## WHAT TO WORK ON
Print every line of the listing below, starting with the line that holds "Kitchen & Bath" and going on through the line that holds "here (507, 1169)", both included, and print nothing else.

## INPUT DATA
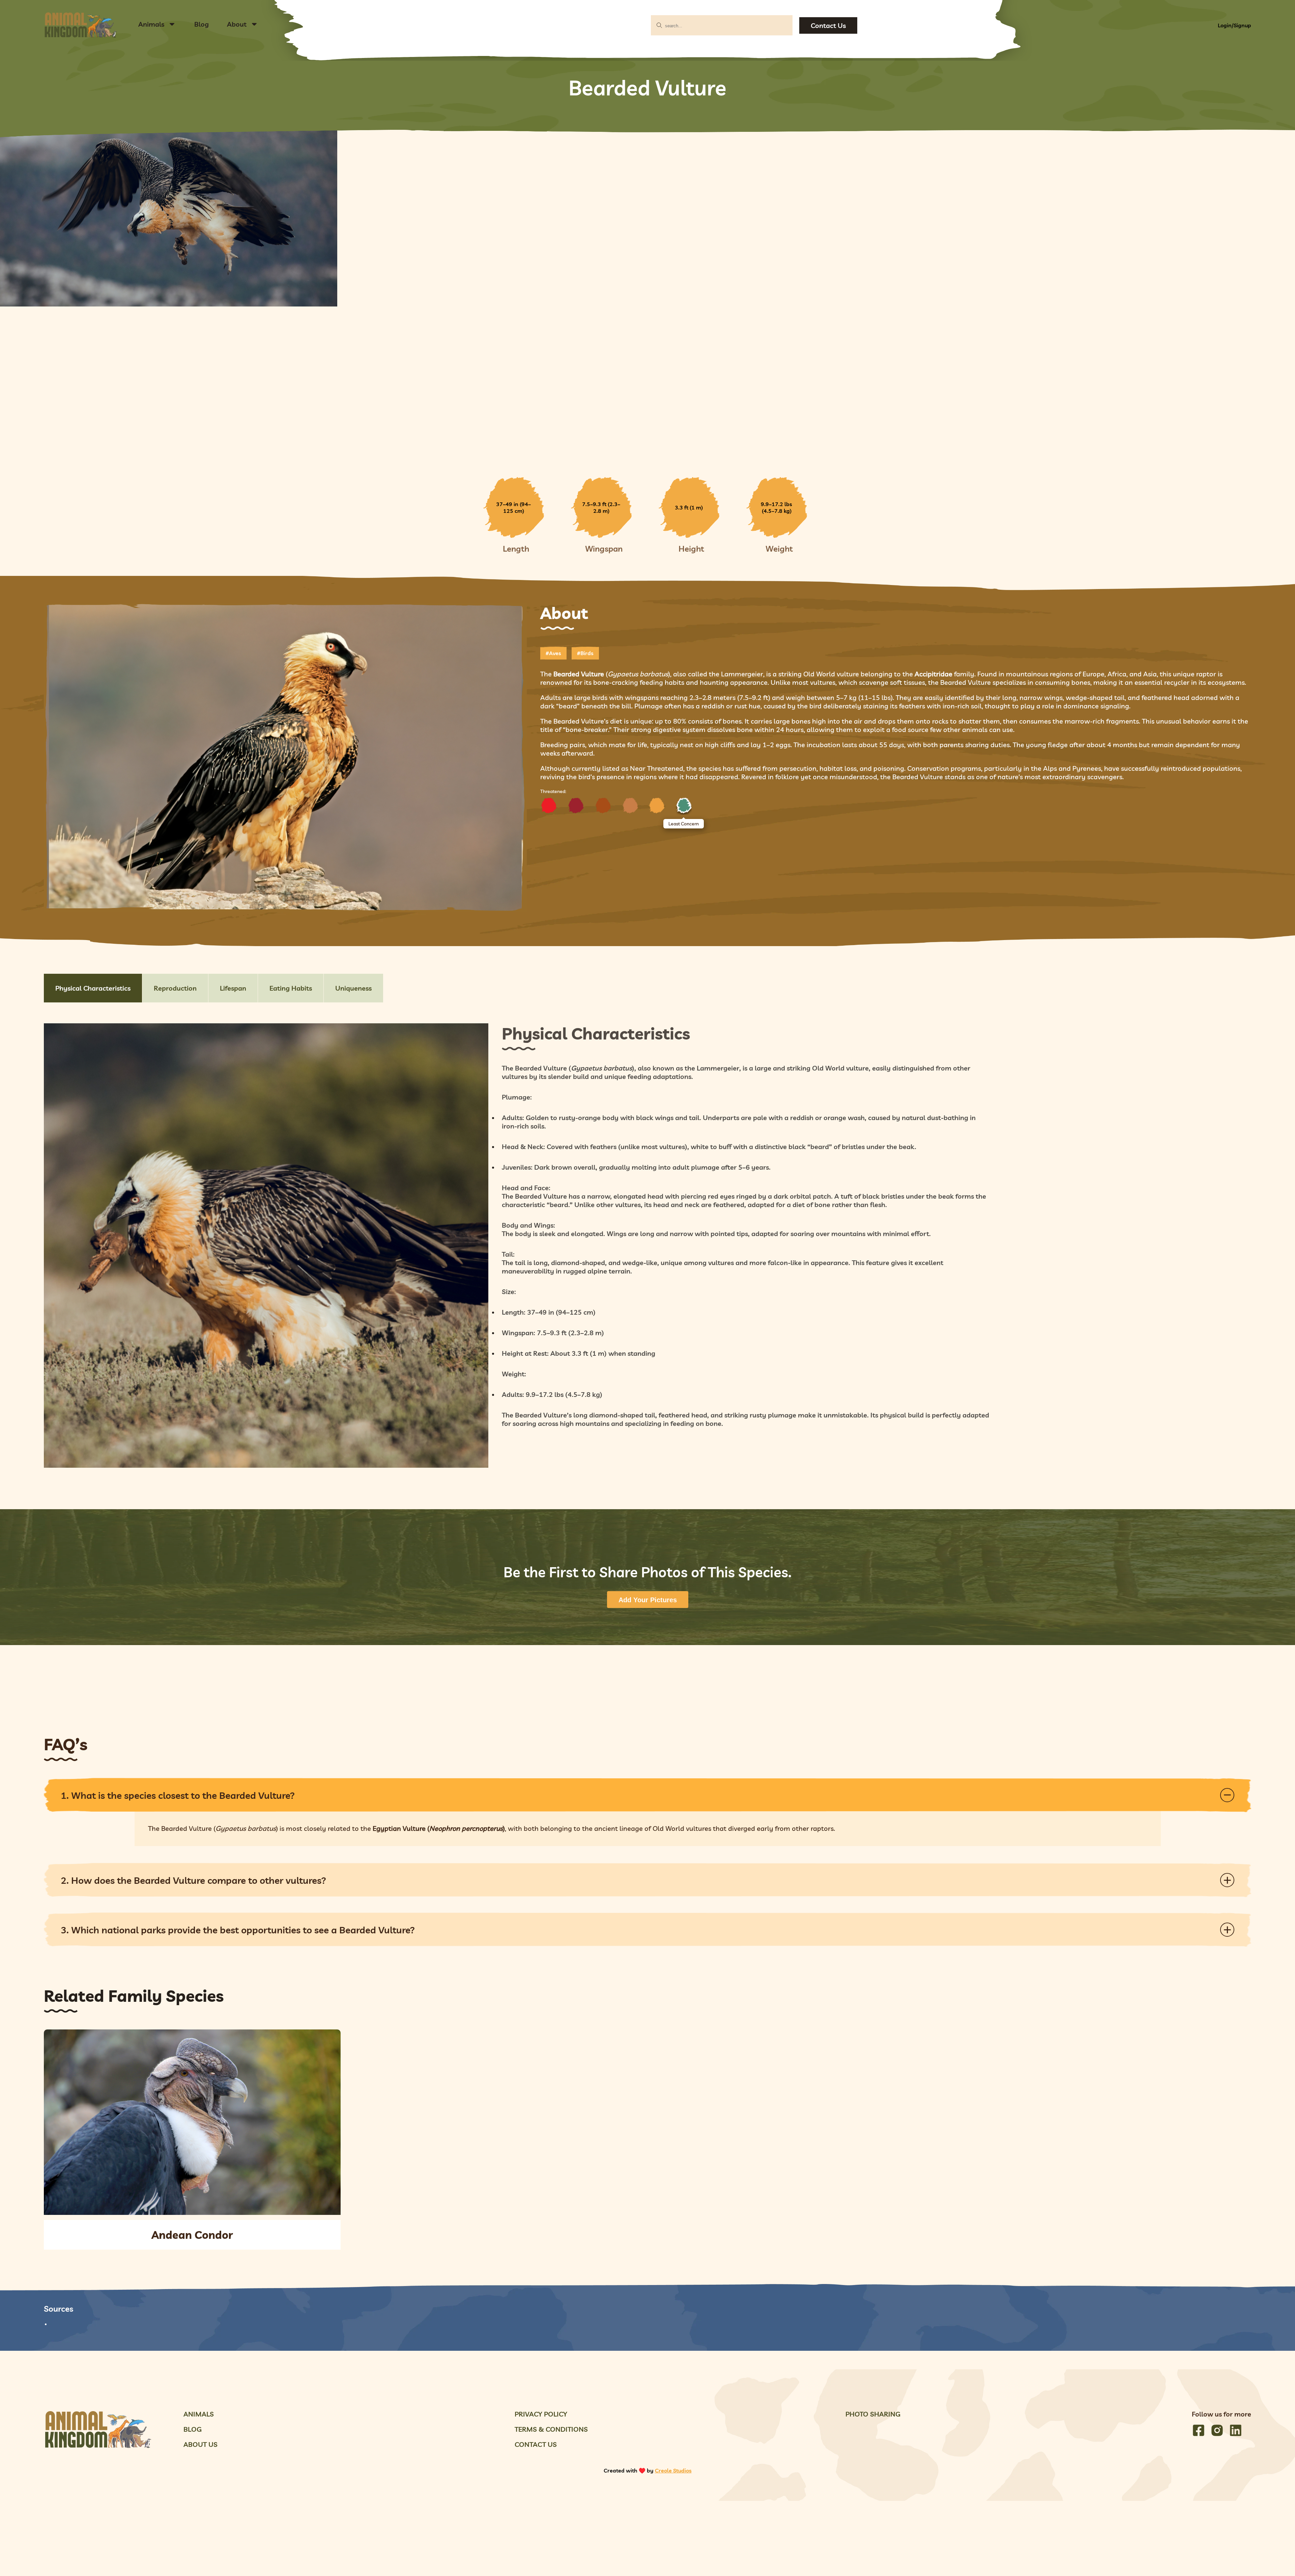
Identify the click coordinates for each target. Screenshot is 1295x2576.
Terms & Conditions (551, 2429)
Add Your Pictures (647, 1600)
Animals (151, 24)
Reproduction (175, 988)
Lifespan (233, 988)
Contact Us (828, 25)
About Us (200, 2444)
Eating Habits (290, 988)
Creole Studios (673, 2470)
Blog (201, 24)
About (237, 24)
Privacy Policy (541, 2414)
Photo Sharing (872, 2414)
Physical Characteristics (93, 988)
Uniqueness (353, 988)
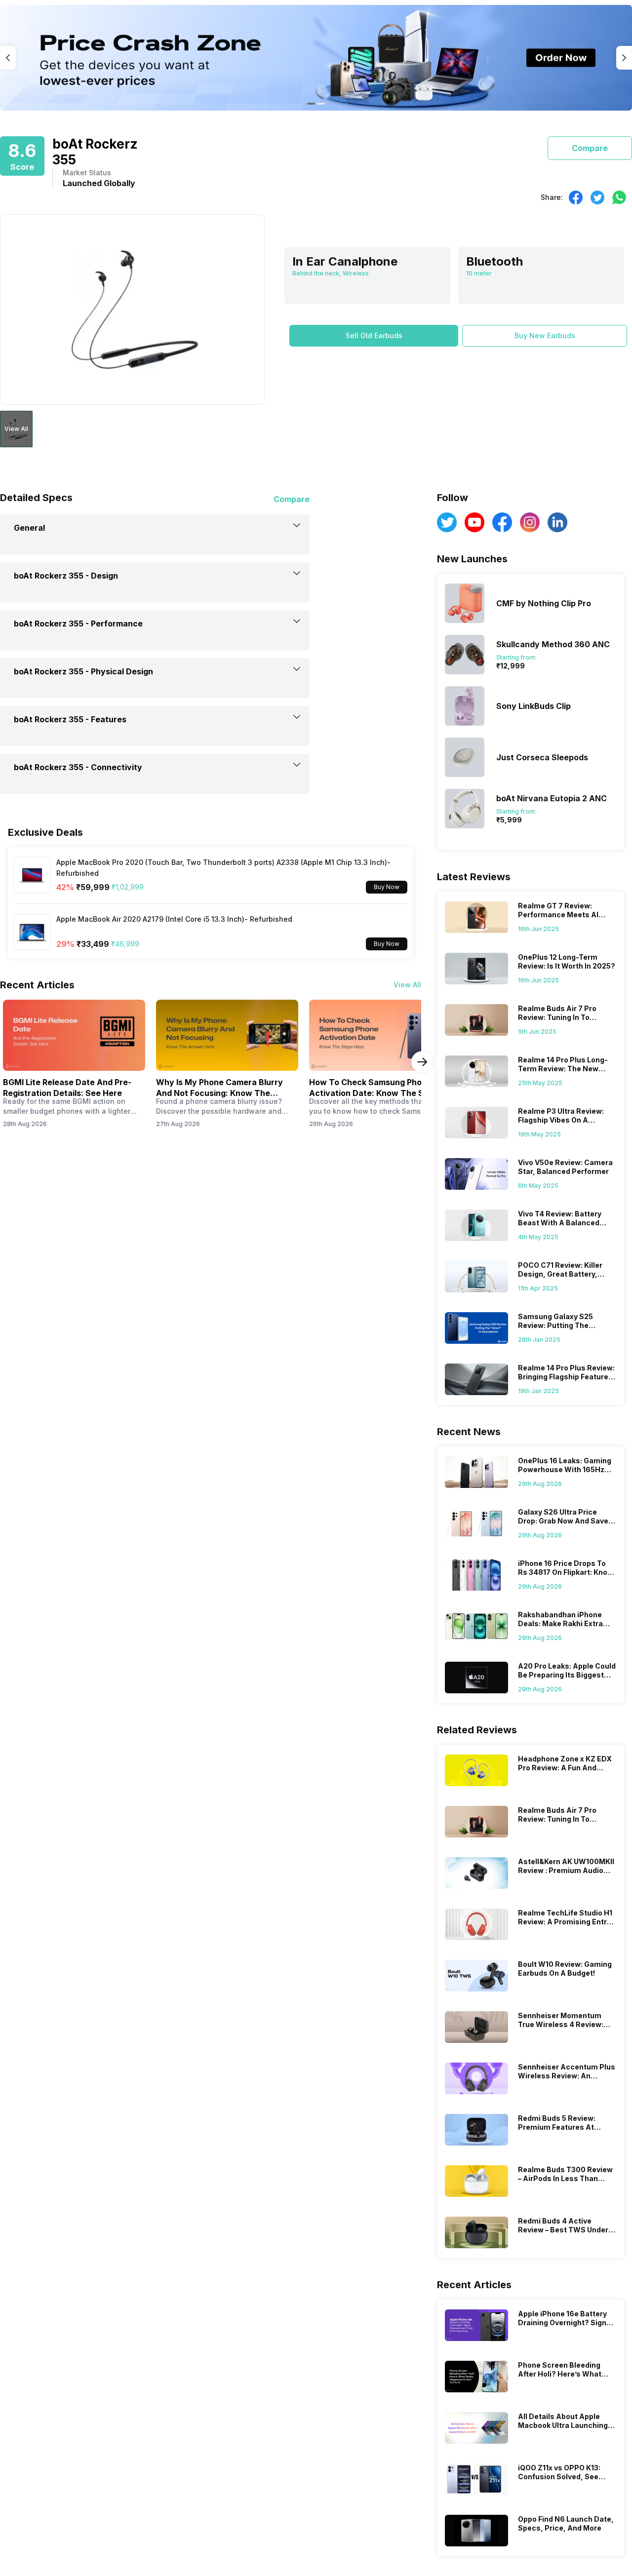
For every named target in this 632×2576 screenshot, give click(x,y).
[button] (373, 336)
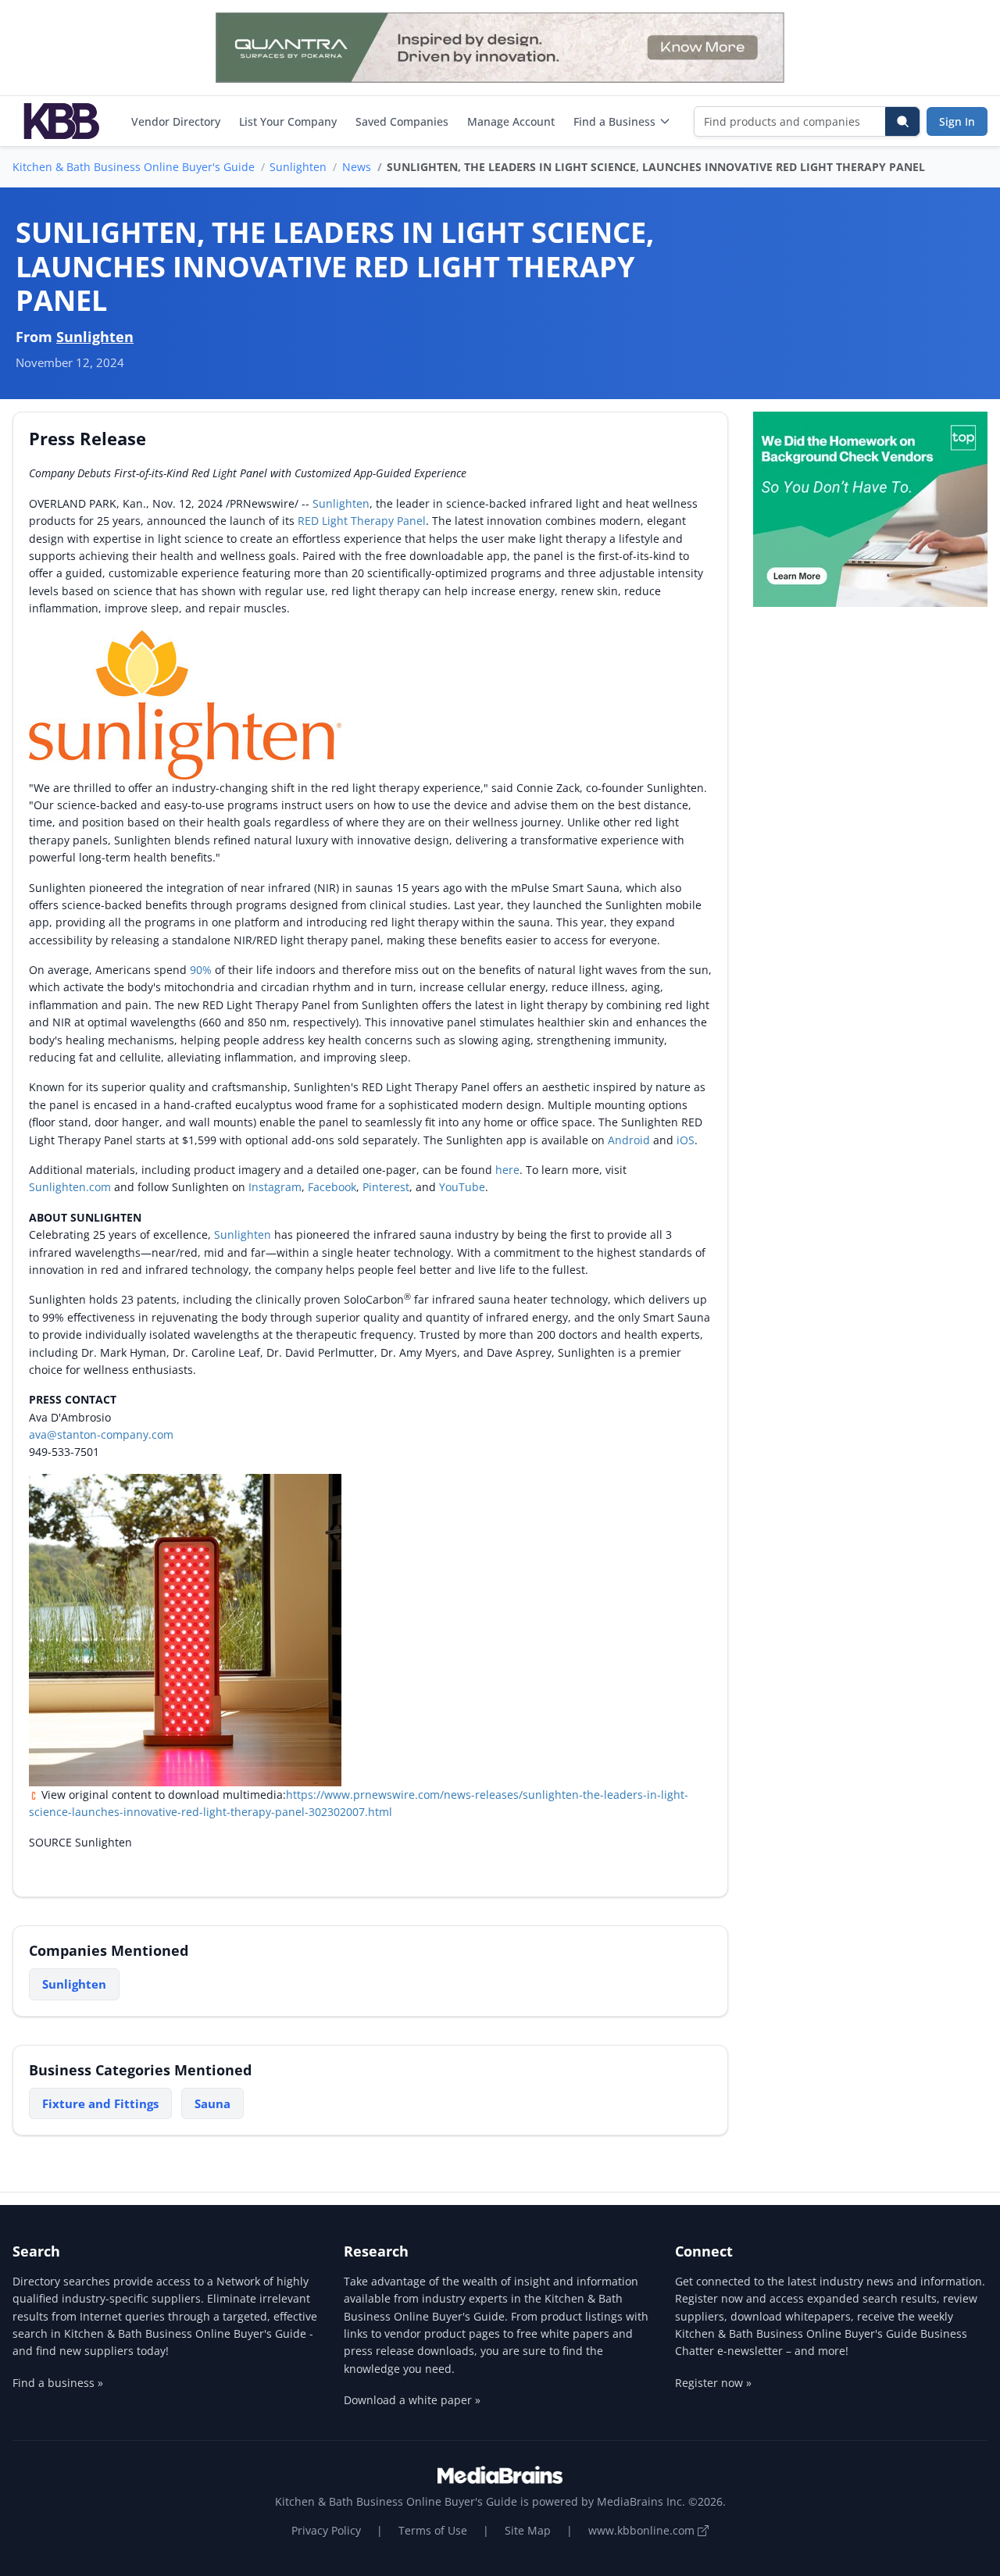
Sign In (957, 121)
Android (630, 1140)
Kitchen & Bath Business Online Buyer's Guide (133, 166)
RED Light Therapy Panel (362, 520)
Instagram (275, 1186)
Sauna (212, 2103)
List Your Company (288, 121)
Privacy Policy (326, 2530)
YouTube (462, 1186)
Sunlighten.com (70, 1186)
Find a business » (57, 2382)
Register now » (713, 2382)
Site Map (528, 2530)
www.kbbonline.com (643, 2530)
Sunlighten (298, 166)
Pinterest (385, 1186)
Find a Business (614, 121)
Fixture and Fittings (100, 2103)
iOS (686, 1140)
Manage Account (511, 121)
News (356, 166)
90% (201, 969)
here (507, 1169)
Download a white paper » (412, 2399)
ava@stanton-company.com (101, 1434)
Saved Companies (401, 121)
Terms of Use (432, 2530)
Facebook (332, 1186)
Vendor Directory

## EXPECTED OUTPUT
Kitchen & Bath Business Online Buyer's Guide (133, 166)
RED Light Therapy Panel (362, 520)
Instagram (275, 1186)
Sauna (212, 2103)
List Your Company (288, 121)
Privacy Policy (326, 2530)
YouTube (462, 1186)
Sunlighten.com (70, 1186)
Find a business » (57, 2382)
Register now » (713, 2382)
Site Map (528, 2530)
www.kbbonline.com (643, 2530)
Sunlighten (298, 166)
Pinterest (385, 1186)
Find a Business (614, 121)
Fixture and Fittings (100, 2103)
iOS (686, 1140)
Manage Account (511, 121)
News (356, 166)
90% (201, 969)
here (507, 1169)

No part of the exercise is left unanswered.